Hi Kohei,
thank you for looking at it.
Kohei Yoshida schrieb am 23.04.2025 um 04:20:
Hi Regina,
On 4/22/25 11:29, Regina Henschel wrote:
Hi all,
The ODF TC currently discusses OFFICE-2317 "Text distribute
justification" [1]. The issue is about the proposal in the OASIS-Wiki
[2].
I can see myself being the author of this proposal... This was authored
almost 15 years ago. I must say I could have added a bit more detail in
this proposal to make less open to interpretation, but alas, I can't go
back in time to fix it. :-)
The ODF TC makes some house keeping and examines those proposals that do
not yet have a decision whether to accept them.
(A)
The proposal wants to introduce a new attribute "css3t:text-justify"
with values "auto" and "distribute".
Problem is, that the actual CSS3 draft [3] has the values "auto",
"none", "inter-word" and "inter-character". The draft states in
addition, that a UA must additionally support "distribute" and treat
it as "inter-character".
CCS3's "inter-character" appears to correspond with the "distribute"
mode. So I would say ODF can also inherit this "inter-character" value
here instead of the old "distribute" value as specified in the
proposal. When I authored this proposal I chose the value "distribute"
likely because the CSS3 draft proposal available back then also used
that word. The latest CCS2 draft still references the word "distribute"
as the legacy value to support.
We can likely add into the text, that consumers shall accept the value
"distribute" in addition.
(B)
The proposal wants to introduce a special attribute
style:vertical-justify for use in style:vertical-align. There has been
some work on this in bug tdf#45450. On the other hand, bug tdf#112843
was rejected.
Is such property really needed?
Yes, but only when the text is oriented 90 degrees or 270 degrees i.e.
flows either either top-to-bottom or bottom-to-top, or when the text is
vertically stacked. This feature is useful at least in Japanese
setting. I can't speak for Chinese or Korean settings, but it may be
relevant in those languages as well, or not. I'm not really sure.
I disagree her. The proposal misunderstands fo:text-align and
style:vertical-align attributes.
The fo:text-align attribute (current values start, end, left, right,
center or justify) always works in line direction and the line direction
is given by the style:writing-mode attribute.
The style:vertical-align attribute is orthogonal to the line direction.
It determines how the entire text content is positioned in the cell
area. Current values are top, middle, bottom or automatic.
If we really want to distribute the lines of the text content, then it
would be enough to add a new value "distributed" to the
style:vertical-align attribute of the <style:table-cell-properties>
without any further attributes. In case the new value "distributed" is
set, any line spacing and margin related attributes of the
<style:paragraph-properties> element assigned to the text in the cell
has to be ignored.
The result of such distribution is ugly for normal text. It might be
useful for "stacked" characters to have something compatible to Excel.

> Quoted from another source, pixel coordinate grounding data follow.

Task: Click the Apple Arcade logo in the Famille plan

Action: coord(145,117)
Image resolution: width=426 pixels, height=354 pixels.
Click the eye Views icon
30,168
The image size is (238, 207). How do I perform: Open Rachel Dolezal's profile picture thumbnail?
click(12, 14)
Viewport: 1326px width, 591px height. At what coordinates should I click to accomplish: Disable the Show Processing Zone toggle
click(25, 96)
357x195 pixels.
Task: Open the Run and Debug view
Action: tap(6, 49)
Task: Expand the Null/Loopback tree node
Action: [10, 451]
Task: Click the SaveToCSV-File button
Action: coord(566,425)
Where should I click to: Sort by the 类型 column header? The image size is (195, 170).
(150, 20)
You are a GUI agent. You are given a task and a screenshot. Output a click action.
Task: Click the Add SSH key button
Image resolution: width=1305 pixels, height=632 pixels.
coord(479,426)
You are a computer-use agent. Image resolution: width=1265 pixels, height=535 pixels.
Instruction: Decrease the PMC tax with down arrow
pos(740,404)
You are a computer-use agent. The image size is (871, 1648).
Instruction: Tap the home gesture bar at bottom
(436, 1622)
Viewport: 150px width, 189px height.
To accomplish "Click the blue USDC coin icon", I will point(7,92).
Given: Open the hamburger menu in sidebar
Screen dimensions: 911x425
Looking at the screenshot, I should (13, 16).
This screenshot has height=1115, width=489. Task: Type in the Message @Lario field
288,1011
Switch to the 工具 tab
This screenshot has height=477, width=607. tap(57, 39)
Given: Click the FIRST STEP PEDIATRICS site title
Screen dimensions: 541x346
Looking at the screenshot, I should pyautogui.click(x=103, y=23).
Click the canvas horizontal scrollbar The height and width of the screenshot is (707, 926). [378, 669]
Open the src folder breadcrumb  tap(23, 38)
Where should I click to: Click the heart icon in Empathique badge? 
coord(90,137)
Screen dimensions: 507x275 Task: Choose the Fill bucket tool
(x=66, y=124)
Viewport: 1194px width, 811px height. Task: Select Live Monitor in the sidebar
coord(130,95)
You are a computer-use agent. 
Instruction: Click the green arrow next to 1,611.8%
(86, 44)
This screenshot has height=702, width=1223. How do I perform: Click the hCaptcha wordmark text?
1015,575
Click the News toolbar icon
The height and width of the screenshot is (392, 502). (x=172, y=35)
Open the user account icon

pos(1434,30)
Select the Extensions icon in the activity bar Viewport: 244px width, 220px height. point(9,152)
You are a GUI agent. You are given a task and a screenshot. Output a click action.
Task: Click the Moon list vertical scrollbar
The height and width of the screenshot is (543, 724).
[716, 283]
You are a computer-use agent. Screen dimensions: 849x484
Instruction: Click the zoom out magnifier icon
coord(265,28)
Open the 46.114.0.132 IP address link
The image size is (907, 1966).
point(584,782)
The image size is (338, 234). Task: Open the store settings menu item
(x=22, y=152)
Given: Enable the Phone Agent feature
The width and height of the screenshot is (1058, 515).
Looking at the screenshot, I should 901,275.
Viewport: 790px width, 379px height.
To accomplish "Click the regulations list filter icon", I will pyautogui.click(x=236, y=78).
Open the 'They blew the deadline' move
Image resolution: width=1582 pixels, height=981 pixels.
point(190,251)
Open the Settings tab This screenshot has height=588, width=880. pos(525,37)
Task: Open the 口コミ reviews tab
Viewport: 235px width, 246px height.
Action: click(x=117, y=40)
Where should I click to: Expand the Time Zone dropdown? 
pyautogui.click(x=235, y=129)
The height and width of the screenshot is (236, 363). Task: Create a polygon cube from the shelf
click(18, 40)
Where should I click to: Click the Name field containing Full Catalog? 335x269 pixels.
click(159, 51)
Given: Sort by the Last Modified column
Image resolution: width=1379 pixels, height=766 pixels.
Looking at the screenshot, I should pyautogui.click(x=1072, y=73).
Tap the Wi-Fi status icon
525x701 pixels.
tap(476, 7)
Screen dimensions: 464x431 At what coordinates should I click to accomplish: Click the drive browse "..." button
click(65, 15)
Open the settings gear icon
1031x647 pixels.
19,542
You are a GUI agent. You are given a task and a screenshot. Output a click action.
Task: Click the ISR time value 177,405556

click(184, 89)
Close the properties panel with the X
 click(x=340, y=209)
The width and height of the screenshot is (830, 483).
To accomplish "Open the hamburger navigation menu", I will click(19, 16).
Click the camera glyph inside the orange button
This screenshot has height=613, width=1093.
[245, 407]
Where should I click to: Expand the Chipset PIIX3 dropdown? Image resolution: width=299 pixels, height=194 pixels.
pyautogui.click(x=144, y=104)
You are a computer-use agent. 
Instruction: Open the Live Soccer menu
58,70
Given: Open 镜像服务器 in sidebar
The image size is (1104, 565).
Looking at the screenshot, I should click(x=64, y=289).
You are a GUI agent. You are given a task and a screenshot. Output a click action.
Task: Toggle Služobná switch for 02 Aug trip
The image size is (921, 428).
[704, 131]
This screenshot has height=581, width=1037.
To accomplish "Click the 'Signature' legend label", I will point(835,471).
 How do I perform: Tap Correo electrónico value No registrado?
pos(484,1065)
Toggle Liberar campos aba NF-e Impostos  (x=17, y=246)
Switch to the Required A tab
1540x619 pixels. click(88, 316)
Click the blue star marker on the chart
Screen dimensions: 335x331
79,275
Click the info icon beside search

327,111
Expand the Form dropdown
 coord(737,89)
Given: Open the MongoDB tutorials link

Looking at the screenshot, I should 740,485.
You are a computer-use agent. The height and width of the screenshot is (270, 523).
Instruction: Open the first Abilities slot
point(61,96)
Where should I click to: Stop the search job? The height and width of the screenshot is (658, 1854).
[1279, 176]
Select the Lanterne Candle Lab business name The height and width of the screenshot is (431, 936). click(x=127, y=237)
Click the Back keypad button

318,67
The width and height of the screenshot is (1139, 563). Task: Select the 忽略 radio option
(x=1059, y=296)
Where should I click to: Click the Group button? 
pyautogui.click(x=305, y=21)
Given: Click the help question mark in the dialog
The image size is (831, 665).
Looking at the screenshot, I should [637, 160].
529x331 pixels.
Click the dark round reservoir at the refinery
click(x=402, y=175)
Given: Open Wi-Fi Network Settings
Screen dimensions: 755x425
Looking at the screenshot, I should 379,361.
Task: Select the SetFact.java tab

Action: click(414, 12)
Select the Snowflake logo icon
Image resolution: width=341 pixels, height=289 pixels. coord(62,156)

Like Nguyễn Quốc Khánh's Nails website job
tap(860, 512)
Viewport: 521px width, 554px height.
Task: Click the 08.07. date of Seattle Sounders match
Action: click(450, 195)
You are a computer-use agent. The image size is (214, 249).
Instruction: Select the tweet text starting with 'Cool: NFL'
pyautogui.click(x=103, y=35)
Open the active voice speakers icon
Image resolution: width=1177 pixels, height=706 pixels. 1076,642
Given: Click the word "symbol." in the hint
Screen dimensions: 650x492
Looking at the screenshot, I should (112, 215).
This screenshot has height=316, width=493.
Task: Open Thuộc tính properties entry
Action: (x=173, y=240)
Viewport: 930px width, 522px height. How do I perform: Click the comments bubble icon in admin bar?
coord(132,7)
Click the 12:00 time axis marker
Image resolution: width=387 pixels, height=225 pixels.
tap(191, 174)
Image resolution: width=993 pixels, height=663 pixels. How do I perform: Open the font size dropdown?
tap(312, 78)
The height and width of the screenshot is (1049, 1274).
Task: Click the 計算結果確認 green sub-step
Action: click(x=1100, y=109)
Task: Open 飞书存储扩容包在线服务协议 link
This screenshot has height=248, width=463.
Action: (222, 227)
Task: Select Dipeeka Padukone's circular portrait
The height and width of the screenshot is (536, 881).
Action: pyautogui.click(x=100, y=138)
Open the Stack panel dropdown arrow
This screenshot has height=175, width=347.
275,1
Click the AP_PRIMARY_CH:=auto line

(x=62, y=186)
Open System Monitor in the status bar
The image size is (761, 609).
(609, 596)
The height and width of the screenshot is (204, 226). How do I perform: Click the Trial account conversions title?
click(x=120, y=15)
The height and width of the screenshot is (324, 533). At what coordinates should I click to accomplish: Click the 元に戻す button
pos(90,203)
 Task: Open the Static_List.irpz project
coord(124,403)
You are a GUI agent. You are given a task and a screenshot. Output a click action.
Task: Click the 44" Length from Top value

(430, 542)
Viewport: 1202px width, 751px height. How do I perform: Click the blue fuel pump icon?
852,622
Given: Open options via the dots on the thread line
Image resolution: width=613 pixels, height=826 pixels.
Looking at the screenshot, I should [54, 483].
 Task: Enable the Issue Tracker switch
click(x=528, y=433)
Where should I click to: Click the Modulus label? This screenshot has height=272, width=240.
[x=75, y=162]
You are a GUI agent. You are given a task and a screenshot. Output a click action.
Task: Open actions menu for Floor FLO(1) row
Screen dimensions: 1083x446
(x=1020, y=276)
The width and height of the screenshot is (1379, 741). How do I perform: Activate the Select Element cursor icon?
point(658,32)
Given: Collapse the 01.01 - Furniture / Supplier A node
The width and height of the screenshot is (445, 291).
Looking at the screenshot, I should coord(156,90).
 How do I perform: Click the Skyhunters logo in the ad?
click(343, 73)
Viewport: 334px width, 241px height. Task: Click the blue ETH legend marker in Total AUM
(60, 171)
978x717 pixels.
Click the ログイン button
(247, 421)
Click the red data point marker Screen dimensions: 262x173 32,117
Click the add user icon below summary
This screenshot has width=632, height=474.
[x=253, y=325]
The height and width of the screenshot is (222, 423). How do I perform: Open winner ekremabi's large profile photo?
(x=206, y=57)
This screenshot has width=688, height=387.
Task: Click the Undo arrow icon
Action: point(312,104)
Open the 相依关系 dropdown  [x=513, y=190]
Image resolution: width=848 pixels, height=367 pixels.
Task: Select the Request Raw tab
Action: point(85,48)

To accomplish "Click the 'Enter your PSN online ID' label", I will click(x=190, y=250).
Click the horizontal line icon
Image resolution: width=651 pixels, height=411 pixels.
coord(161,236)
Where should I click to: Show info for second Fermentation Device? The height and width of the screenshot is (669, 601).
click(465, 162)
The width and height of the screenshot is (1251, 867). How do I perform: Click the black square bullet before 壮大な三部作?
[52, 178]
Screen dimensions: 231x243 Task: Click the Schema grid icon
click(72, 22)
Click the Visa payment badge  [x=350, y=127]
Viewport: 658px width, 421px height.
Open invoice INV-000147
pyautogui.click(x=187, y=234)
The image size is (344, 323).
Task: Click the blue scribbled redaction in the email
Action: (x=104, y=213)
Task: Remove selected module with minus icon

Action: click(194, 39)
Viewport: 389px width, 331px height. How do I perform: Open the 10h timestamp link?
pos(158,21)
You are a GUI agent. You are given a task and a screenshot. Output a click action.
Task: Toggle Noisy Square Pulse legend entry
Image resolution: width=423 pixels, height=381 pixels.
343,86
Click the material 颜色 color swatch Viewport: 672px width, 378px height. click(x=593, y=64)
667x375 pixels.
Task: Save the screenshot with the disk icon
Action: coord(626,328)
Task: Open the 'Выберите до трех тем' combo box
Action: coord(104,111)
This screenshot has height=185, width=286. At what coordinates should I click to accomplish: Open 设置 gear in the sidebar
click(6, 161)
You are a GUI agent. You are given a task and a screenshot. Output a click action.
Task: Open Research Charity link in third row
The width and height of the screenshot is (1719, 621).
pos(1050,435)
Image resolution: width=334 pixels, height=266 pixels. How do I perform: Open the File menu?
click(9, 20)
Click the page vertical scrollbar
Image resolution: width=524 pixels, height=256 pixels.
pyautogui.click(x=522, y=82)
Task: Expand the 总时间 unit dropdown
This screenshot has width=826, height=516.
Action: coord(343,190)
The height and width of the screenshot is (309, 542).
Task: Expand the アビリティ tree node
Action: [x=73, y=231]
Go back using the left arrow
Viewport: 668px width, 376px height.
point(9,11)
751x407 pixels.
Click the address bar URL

Albeit, currently LibreOffice has no wrap for "stacked" characters in Calc.
If we have a vertical writing mode (in ODF 1.4 these are tb-rl, tb-lr,
sideways-rl, sideways-lr), then the fo:text-align attribute still works
in line direction and with value 'justify' the text is aligned with the
top and bottom edge of the cell. That does neither require a new
css3t:text-justify nor a new style:vertical-justify attribute.
And in case of paragraph-properties, a value of "justify" for attribute
style:vertical-align makes no sense at all. The attribute
style:vertical-align (20.396.1 ODF 1.4) of a
<style:paragraph-properties> element specifies the position of a
_character_ relative to the line to which the character belongs.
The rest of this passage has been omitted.